Freezing is not like ice crystal razor blades inside cell structure.

The damage to the cells is because of the expansion of H2O in crystalline form vs. H2O liquid (actually the expansion starts at 4C or 39F and continues to 0 / 32)

So what happens is more like Hulk in a little pair of jeans.

Aug. 20 2010 01:59 PM
dboy from nyc

Pesto is a seasonal thing not meant to be "preserved"!

Pesto is made and eaten when the ingredients are at thier best... pesto is definitely a summertime thing.

Don't mess with nature!

Aug. 20 2010 01:56 PM
Christopher from Chinatown

To preserve pesto Italians have a handy trick -- they freeze it in ice cube trays. Then you just pop out individual servings of pesto, one per guest.

Aug. 20 2010 01:55 PM
Diana from Upper East Side from NYC

Lovely show. My water bath canner is worth every inch of closet shelf space it takes up! There is nothing as good as home made jam or fruit butter and it makes wonderful gifts, especially for those friends who have everything.
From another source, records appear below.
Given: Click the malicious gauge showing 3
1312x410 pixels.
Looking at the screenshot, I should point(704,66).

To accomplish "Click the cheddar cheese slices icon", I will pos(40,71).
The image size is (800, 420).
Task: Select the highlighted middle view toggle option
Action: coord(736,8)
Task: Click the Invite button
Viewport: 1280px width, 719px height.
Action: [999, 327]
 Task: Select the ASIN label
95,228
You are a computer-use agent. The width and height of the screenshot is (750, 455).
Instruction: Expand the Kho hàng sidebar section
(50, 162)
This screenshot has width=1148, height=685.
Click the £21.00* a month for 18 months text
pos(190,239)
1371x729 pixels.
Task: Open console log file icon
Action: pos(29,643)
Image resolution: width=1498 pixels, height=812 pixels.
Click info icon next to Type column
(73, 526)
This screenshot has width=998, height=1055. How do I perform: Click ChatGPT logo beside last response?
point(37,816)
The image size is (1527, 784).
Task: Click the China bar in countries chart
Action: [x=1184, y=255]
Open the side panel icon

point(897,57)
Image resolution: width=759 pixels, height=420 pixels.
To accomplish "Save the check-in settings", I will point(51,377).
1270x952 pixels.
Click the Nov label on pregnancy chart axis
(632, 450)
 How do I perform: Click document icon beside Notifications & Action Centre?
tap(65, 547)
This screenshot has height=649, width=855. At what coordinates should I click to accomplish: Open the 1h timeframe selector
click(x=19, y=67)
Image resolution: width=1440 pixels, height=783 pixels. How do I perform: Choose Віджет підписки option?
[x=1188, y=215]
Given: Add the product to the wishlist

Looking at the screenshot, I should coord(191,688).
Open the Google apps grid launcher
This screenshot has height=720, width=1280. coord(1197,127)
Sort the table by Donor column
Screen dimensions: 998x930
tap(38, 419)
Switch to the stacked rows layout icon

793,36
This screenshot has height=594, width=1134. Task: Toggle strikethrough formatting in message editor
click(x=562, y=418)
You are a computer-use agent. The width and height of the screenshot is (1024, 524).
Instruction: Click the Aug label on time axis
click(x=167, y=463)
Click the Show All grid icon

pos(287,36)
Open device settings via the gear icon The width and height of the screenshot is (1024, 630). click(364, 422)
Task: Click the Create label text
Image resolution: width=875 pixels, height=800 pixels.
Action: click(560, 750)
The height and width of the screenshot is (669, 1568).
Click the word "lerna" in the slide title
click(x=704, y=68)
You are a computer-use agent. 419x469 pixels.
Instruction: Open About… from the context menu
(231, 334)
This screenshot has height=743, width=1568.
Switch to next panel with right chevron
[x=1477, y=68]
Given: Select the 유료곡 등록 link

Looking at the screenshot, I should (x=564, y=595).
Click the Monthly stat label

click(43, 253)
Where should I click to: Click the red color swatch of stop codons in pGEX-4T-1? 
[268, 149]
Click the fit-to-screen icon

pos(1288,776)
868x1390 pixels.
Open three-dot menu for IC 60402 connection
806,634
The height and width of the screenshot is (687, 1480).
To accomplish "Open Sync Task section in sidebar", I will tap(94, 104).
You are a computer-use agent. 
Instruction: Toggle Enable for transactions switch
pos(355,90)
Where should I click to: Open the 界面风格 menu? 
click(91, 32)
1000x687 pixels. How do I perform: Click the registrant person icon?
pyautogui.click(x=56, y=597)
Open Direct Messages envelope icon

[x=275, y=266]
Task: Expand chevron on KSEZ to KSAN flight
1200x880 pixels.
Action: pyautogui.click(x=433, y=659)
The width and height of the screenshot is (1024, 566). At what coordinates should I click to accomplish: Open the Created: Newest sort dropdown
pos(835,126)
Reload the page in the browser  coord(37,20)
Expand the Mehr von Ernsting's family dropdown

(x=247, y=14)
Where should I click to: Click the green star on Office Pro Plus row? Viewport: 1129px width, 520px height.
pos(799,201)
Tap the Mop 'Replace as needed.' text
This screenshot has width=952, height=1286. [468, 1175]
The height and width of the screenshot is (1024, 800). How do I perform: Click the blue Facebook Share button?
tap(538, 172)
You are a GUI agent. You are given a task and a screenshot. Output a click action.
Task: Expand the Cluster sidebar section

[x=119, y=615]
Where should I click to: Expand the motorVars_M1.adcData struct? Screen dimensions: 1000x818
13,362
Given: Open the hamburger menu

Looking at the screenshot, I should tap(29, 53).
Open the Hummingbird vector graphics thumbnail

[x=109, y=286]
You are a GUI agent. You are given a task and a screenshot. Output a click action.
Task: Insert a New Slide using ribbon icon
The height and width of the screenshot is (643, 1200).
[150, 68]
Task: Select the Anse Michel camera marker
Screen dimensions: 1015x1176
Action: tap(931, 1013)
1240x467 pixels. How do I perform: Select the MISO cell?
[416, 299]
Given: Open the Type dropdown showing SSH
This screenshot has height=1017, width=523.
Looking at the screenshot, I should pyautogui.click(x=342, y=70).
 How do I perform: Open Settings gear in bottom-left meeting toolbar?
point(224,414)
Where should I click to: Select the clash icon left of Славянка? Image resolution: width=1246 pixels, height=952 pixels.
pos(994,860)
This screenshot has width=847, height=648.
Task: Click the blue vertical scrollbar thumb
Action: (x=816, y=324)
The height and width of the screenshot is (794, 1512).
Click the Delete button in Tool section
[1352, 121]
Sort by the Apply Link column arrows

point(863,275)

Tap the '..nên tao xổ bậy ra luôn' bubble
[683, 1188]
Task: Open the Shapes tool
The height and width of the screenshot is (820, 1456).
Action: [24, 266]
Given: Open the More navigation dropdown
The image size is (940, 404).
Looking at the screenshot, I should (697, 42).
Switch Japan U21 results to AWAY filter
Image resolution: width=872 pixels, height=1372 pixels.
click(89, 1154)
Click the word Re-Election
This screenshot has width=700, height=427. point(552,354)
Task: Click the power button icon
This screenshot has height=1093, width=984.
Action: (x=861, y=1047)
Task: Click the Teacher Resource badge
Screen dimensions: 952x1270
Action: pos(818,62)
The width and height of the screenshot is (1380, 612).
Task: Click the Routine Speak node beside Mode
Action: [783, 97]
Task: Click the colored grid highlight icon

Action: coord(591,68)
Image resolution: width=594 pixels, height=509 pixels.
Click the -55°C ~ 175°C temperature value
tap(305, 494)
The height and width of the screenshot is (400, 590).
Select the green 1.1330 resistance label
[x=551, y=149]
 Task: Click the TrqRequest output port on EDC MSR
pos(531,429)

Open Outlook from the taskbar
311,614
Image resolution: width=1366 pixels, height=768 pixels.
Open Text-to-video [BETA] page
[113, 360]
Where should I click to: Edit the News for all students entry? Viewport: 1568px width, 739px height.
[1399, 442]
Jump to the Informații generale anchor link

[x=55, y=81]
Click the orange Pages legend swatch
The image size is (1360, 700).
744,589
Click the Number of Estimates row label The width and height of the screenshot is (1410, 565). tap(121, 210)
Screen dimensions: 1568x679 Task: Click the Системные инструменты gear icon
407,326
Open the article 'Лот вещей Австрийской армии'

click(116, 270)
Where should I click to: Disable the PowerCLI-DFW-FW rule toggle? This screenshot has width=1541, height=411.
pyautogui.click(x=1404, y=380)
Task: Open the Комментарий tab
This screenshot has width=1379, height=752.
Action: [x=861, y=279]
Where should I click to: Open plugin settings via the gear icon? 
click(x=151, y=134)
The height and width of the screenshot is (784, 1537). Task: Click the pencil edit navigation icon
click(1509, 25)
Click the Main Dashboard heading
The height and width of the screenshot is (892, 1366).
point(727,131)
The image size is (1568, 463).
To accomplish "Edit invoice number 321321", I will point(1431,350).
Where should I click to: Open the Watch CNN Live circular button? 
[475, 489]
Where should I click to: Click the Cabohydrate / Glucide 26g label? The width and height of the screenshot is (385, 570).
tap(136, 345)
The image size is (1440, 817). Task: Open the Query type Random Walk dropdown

It's something that can't be bought in a store, takes up little space and doesn't have to be dusted or polished!

Aug. 20 2010 01:52 PM
David from NJ

We received 2 big Ball-Dome jars of homemade tomatoe sauce 1 year ago, are they still good, how long will they last?

Aug. 20 2010 01:50 PM
David from NJ

We received 2 big Ball-Dome jars of homemade tomatoe sauce 1 year ago, are they still good, how long will they last?

Aug. 20 2010 01:50 PM
Mary from Westchester NY

Family members have used canning recipes passed down from grandmothers and include pickling eggplant, pressing out all the vinegar and then adding oil & garlic to the jar to preserve & marinate. They have kept these jars once opened in kitchen cabinet. Is this safe? Once I questioned this practice but was told it was how they've always done it & no one has gotten sick.

Aug. 20 2010 01:43 PM
Emily from Brooklyn

What do the experts think about the method of sterilizing jars in the oven versus in the water bath? I have used this method, and my lids sealed without having to process in a water bath. But I have heard that it might not be as safe.

Aug. 20 2010 01:40 PM
Timothy Stoller from NJ

Any thoughts on vacuum packing foods for freezing - any advantages or problems?

Aug. 20 2010 01:38 PM
Danielle Jensen from upper west side

can u explain how to freeze blueberries.I read once to lay them on a baking sheet in single layer,freeze, then pack in bag which i did. But when I went to use them they were soggy and watery. Also how long can canned things keep - forever?

Aug. 20 2010 01:36 PM
jawbone

Any precautions, recommendations for canning low sodium foods?

I have to avoid salt, and I seem to recall that canning without salt may mean lesser shelf life...?

Aug. 20 2010 01:31 PM
Janet

Canning and pickling are fine but very time
consuming and laborious. Freezing works for most produce and is a lot less work - of
course you need to have freezer space.

Aug. 20 2010 12:52 PM
Peg from Ithaca

I've been canning for many years and my questions are about the metal lids. Recently I've heard that the plastic coating used on cans of processed food is not good for you. What is the coating used on these canning jar lids? Is it safe? Also, I've noticed that recently the price for these lids has risen to up to 30 cents per lid. Why do they cost so much? Is canning now becoming more of an elite hobby rather than a cost saving way of preserving produce?